Ещё не хватало, чтобы её шальной пулей убило. Сам я, поколебавшись, всё же решил пойти и узнать, что происходит. Может, нам пора сваливать, не дожидаясь утра? Прицепил на ремень кобуру, взял винтовку и, совершенно не почувствовав себя от этого спокойней, вышел из комнаты. Коридоры были пусты — никто не выскакивал, не метался, не спрашивал испуганно, что случилось. Я спустился по лестнице и вышел на улицу. Стрельба, достигнув максимальной интенсивности, стала быстро утихать и вскоре прекратилась. Я, вовсе не уверенный, что поступаю правильно, пошёл на крики и ругань, чтобы узнать последствия. Это было, наверное, не очень умно — в конце концов, откуда мне знать, кто победил, и не примет ли победившая сторона меня за представителя проигравшей? Но обошлось. Кто-то из военных, толпящихся возле дома с выбитыми дымящимися дверями и очень дырявыми стенами, помахал мне рукой, и я по пластырям на лице узнал Боруха.
— Что тут? — спросил я его.
— Попытка прорыва.
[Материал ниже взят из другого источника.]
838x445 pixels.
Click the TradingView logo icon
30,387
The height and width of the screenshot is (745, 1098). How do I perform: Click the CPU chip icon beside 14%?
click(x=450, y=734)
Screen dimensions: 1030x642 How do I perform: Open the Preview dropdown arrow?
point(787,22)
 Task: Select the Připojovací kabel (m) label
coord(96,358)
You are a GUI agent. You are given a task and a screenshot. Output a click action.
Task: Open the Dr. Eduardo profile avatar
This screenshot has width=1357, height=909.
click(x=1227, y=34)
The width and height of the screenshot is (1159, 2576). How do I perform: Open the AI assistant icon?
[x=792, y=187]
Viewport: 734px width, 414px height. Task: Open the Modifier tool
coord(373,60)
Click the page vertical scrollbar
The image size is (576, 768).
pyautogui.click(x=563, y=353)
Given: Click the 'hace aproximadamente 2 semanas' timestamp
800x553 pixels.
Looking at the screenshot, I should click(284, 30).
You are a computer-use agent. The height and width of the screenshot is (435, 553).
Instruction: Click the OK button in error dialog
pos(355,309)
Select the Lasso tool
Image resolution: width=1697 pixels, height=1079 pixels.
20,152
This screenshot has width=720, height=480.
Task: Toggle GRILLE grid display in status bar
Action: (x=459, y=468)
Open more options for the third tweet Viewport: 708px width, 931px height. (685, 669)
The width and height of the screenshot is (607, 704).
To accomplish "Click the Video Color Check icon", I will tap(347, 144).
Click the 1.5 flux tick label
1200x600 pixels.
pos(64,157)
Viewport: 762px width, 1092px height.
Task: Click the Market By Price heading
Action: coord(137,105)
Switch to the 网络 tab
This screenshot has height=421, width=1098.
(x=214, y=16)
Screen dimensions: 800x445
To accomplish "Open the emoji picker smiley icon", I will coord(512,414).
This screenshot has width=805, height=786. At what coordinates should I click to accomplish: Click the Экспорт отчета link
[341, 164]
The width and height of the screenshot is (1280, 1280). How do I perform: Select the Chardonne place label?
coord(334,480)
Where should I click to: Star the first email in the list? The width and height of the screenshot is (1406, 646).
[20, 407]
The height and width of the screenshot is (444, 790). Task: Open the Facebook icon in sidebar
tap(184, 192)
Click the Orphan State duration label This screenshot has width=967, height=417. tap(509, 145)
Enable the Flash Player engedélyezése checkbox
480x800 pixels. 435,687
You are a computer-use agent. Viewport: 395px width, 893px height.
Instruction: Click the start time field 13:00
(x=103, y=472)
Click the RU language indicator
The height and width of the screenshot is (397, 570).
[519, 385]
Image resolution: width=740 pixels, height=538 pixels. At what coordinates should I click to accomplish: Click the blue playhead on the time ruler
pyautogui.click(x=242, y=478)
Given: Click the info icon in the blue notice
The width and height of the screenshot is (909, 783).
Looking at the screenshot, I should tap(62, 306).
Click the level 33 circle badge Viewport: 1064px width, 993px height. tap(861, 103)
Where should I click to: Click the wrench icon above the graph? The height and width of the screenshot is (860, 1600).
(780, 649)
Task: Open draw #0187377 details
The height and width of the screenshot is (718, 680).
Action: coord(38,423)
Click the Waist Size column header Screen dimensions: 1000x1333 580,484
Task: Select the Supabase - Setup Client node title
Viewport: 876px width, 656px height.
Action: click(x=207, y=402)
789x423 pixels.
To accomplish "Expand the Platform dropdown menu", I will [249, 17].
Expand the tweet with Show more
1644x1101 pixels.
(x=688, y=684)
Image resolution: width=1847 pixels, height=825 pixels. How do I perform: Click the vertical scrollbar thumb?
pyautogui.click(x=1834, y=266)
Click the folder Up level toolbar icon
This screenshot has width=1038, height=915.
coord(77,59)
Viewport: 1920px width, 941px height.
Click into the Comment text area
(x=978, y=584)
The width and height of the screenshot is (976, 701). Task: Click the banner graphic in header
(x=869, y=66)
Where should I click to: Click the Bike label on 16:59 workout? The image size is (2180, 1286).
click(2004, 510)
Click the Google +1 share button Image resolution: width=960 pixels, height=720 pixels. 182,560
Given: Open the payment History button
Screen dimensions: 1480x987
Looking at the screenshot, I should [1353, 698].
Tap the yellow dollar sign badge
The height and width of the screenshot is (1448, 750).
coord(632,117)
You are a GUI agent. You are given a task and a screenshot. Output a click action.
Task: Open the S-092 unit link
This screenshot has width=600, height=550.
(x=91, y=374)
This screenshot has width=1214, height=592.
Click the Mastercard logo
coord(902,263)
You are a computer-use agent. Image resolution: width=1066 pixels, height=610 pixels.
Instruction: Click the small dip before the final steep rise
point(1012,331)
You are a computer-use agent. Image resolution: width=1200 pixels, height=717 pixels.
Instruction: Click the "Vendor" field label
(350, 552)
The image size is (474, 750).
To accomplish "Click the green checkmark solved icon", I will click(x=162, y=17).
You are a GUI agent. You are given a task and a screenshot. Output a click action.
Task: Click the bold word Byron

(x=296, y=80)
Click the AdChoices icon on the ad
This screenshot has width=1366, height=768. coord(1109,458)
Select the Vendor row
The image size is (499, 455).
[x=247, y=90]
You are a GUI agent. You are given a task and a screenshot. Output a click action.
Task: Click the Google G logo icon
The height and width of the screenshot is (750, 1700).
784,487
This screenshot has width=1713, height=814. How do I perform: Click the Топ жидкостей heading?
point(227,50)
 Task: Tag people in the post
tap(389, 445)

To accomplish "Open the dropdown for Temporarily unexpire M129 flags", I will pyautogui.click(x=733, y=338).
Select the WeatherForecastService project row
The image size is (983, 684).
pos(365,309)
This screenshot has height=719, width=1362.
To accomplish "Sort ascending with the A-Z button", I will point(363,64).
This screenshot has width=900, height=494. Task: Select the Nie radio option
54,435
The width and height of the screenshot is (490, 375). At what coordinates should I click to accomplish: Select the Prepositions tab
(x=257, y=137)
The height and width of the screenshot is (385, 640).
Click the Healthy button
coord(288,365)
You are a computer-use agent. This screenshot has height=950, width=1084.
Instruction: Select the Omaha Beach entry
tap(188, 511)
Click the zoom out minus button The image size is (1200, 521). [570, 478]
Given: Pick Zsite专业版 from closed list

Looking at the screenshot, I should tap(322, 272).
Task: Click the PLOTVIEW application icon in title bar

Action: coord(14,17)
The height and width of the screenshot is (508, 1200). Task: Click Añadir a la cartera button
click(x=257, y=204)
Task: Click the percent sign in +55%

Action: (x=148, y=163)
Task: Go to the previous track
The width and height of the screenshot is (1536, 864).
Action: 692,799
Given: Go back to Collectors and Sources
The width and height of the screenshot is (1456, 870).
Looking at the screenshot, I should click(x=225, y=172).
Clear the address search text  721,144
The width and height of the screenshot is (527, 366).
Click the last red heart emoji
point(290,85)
Вошли через репер, взорвали двери. Если бы здесь была только председателева милиция — конец бы Коммуне. Они, наверное, несколькими партиями переходили — накопили человек тридцать, только потом рванули. Это не разведка была, а нешуточный ударный отряд.
Борух был на удивление разговорчив сегодня.
Командовал высокий белокурый полковник с неприятным лицом. Под его руководством из дверей выносили тела. Пахло порохом и кровью.
— Одного из милиционеров они утащили с собой! — громко доложил кто-то изнутри.
— Нельзя оставить им источник информации, — заявил полковник. — Группе подготовиться! Где наш оператор?
— Я, тащполковник! — отрапортовали из темноты. — Четыре минуты готовность репера!
— Борь, не хочешь тряхнуть стариной? — спросил полковник у Боруха.
— Да, пожалуй, — ответил тот и надел шлем-сферу.
Подбежал военный, знаки различия которого были не видны под бронежилетом. Он принёс ростовой щит из какого-то тёмного металла и встал первым, спиной к реперу. Борух, зарядив новую ленту в пулемёт, встал за ним, ещё несколько человек выстроились сзади, формируя клин — остриём от репера наружу. Замыкающим был оператор, которого я узнал по планшету — такому же, как конфискованный Леной у Артёма.